[time-nuts] an interesting problem

jimlux jimlux at earthlink.net
Sat Feb 5 16:30:44 UTC 2011


On 2/5/11 8:11 AM, Magnus Danielson wrote:
> On 05/02/11 16:25, jimlux wrote:
>> Here's an interesting problem..
>>
>> I've got a system at work with an internal clock oscillator that I want
>> to get some statistics on, but there's no direct visibility for the
>> oscillator, nor do I have a convenient test point that I can probe.
>>
>> I can divide it down by an arbitrary number to generate pulses which I
>> then send out via SpaceWire timecodes. SpaceWire is a fast point to
>> point digital data link and it has a special capability that essentially
>> has a "tick in" signal at one end and a "tick out" signal at the other
>> end. The latency between tick in and tick out is random, but bounded and
>> discrete. the link runs at a clock rate derived from the same
>> oscillator, and you have to wait until the current character being sent
>> has been clocked out before you can send the special "timecode" token.
>>
>> THat is, I can detect the "tick out" pulse and it has a random N*[0-14]
>> clock delay (distributed more towards 0 than 14) from when the "tick in"
>> (which is synchronous with the clock I want to measure). N is the ratio
>> between my clock and the data rate on the wire ( 7, in this case, so the
>> time step is about 100ns)
>>
>> So, by making measurements of the time when the "tick out" appears (or
>> time between tick_out pulses) can I somehow "take out" the random
>> variability of the link.
>>
>> It seems, since the clock isn't *terrible* that I could, for instance,
>> accumulate statistics, and throw out the ones that have more than 0
>> clock latency (which is probably a few 10s of percent of the ticks.. I
>> haven't looked yet).
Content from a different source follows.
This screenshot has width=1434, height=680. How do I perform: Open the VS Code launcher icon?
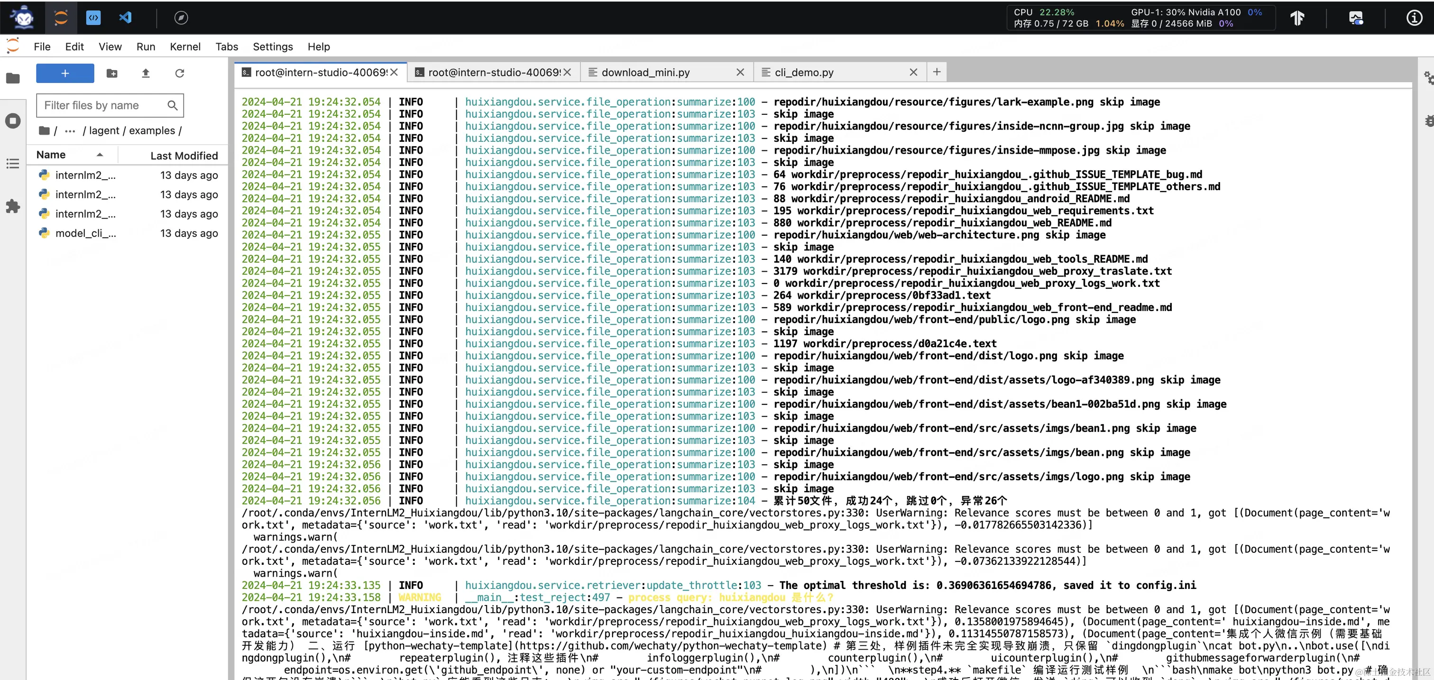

Or, given that the interval between ticks is one of
>> 28 or 29 discrete values (plus the underlying clock variance), if the
>> clock variance on a given pulse is <<clock rate, the
>> histogram/probability distribution of times would look like a bunch of
>> little humps, each with variance =clock variance.
>
> What you can do is you generate your tick clock at any division greater
> than 7*14 (if I understood the timing correctly). Say you divide your
> clock with 200 (about 3 us period if I got it right). Then you would get
> about half the period between your ticks would have random delay and the
> rest is silent.

yes, I'll probably use a divisor of 66 million to get 1pps ticks.

>
> You then make TI measurements against some suitable clock. From that you
> should then be able to rebuild your baseline time difference, detect the
> random delay of 7x[0-14] and once you done that re-stamp those with the
> suitable time and you now have a new time-series which all seems to be
> experiencing the random delay of 0. From then on just do the ADEV or
> whatever you want to do according to standard processing.


That's sort of what I was thinking.. all dependent on whether the 
variance is small enough to determine the N

>
>> or, is a real oscillator going to have an instantaneous variance that is
>> comparable to or greater than 1 clock pulse?
>
> No, probably not unless you got a seriously bad design, which you would
> probably know by now anyway. For short time-spans, deterministic noise
> (such as your random buffer delay) and white noise will dominate.